A presentare la squadra Olimpica è stato il responsabile tecnico della Nazionale, Wietse Van Alten: “la scelta dei titolari è stata ragionata e frutto di un lungo processo. Abbiamo lavorato molto bene con tutto il gruppo. Io sono arrivato nel 2013 e il fatto che ci siano diverse nuove atlete del settore femminile al via per i Giochi è un segnale positivo. Sono ragazze brave e guardando al futuro sono felice che siano anche tre arciere giovani. Sono orgoglioso del fatto che le cose che abbiamo cambiato abbiano funzionato. Non posso dire che siamo favoriti e mi piace il fatto di non avere i riflettori puntati addosso, siamo tranquilli ora vediamo cosa riusciremo a fare. Per le tre ragazze sarà un’esperienza nuova, non sarebbe onesto  chiedere loro un podio alla “prima” su un palcoscenico così importante ma possono fare cose buone come ad Antalya.

Per la Nazionale Paralimpica ad introdurre gli atleti è stato il responsabile tecnico degli azzurri Guglielmo Fuchsova: “Il gruppo ha lavorato bene per arrivare a raggiungere questi 9 pass per le Paralimpiadi. Sembra quasi tutto risolto anche per la situazione di Monica Borelli per la quale attendevamo l’ok dei medici per la partenza.
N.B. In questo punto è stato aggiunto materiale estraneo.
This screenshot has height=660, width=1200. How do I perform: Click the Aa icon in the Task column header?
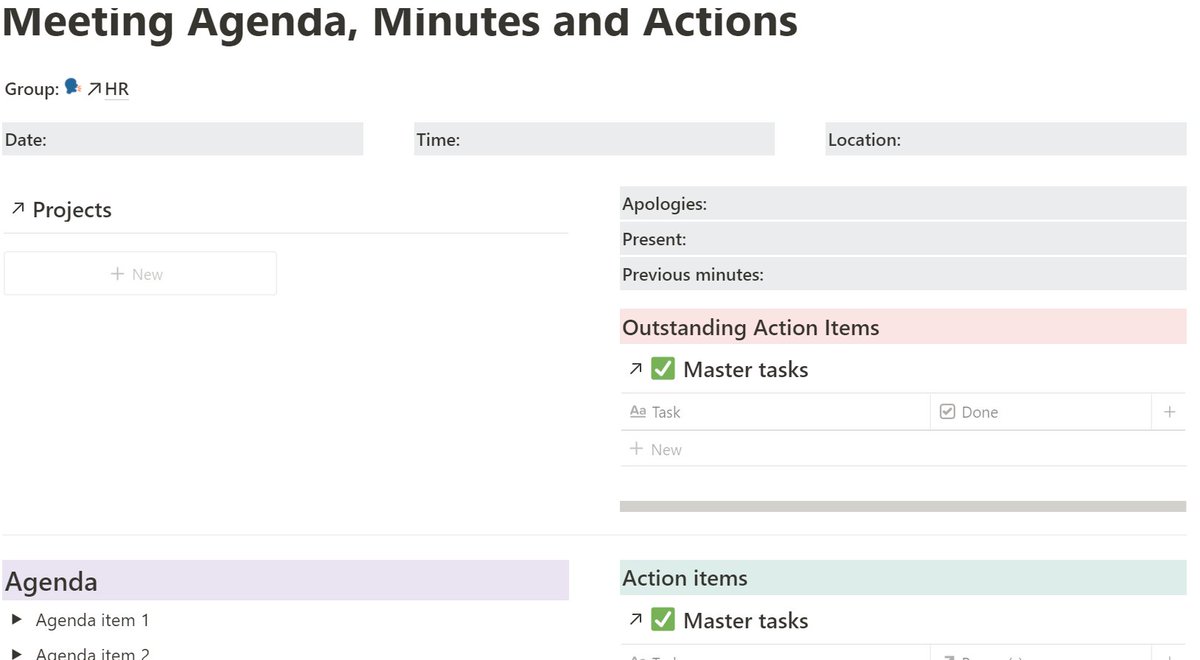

Le carte per Rio le abbiamo tutte ottenuti in gara e spesso con condizioni climatiche molto complicate. Specialmente nel 2016 abbiamo vissuto trasferte difficili, ma forse il fato voleva farci preparare al meglio per Rio dove potremmo trovare un po’ di maltempo e a quel punto sarà servito gareggiare con un meteo poco clemente… Cosa mi aspetto a Rio? Voglio tanto da loro, perché so che i ragazzi possono ottenere tanto. Non vedo l’ora di partire, anche perché tutto quello che dovevamo fare lo abbiamo fatto. La Federazione, il CIP e i gruppi militari ci sono stati sempre vicini. Purtroppo ci mancheranno le squadre, eliminate dal programma, ma abbiamo dei mixed team molto competitivi, oltre ad atleti che possono dire la loro nell’individuale. L’obiettivo è naturalmente quello di mantenere la tradizione vincente dell’Italia ai Giochi Paralimpici che nel tiro con l’arco sale sul podio da otto edizioni consecutive…”  
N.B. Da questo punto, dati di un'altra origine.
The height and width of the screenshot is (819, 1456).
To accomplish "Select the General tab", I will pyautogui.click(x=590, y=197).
Alla cerimonia erano presenti altri elementi di spicco dello sport e non solo. Al Circolo del Tennis del Foro Italico sono arrivati il Segretario Generale del CONI Roberto Fabbricini, il Segretario Generale del CIP Marco Giunio De Sanctis e il Vice Segretario del CONI e capo delegazione dei Giochi Olimpici per Rio 2016 Carlo Mornati. Al fianco degli azzurri dell’arco c’era anche la Regione Lazio con Roberto Tavani in rappresentanza del Presidente Nicola Zingaretti. In platea non potevano mancare anche i vice presidenti della FITARCO Sante Spigarelli e Paolo Poddighe, con tutto il Consiglio Federale che si riunirà domani, diversi presidenti dei Comitati Regionali Fitarco e gli alti rappresentanti dell’Aeronautica Militare e delle Fiamme Azzurre (Polizia Penitenziaria).